A Stilted City. Chungking. China
- Chongqing
- 1930-02-17
Religious rites and Christian activism in South Central China, seen through the eyes of Methodist missionaries.
Fascinating and poignant scenes abound in this missionary record of religious ceremony and Christian activism in and around Changsha and Shaoyang in Hunan Province, South Central China. The film contrasts traditional Chinese cultural practices – a solemn dragon procession, burning paper houses at a funeral – with the Methodists' humanitarian work: literacy classes, and handing out food aid.
Eyes peeled when you get around the six minute mark – are those tiny tots really smoking cigarettes? Surely not – incense sticks… maybe?
China's vast interior remained largely unexplored and undocumented by British filmmakers well into the 20th century. The European concessions and colonies of the east coast - in Beijing, Shanghai and Hong Kong - were an irresistible lure for western visitors. This is a journey into deep and distant China, through extraordinarily diverse landscapes: towering mountains, expansive deserts and along 3000-mile rivers stretching halfway across Asia. It's a record produced by intrepid explorers, missionaries and travellers, who brought portable home-movie cameras to document their holidays, anthropological studies, humanitarian work or evangelical activism.

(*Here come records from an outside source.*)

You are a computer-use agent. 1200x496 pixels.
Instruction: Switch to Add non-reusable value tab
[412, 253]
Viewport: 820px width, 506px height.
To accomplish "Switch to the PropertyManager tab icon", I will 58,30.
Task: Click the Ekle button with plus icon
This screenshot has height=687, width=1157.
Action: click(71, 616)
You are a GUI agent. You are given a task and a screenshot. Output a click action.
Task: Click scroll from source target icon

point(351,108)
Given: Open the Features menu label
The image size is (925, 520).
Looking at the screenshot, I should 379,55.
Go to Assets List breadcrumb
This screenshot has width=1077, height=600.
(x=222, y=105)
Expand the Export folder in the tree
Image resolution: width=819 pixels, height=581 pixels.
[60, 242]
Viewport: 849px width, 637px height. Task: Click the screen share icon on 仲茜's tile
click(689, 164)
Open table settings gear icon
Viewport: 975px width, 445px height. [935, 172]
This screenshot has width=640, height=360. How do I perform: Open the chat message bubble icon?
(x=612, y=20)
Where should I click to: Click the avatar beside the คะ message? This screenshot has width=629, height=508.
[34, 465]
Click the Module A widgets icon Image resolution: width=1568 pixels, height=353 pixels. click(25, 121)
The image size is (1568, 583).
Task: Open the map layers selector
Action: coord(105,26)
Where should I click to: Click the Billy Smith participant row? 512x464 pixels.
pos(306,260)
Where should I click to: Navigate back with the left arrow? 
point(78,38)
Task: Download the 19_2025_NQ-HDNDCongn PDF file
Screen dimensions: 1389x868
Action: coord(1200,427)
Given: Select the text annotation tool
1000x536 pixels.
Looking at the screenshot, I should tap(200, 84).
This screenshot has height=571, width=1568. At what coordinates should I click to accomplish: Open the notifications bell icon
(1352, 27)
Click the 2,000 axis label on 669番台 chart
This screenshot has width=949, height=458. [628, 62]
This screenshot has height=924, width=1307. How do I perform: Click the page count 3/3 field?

The films showcase China's remarkable ethnic diversity, meeting Mongol, Miao, Nosu, Uyghur and Manchu minorities on journeys from Kashgar to Inner Mongolia, around Hunan and Sichuan Provinces, and deep into mountainous Yunnan Province, where centuries-old methods of farming and hunting still prevailed. On the way cities too, still uninfluenced by encroaching western modernity: Kunming, Chongqing, Suzhou, Hangzhou and Changsha. But in all of China's vastness, it's not possible to identify the source of these fascinating images. So much is still unknown.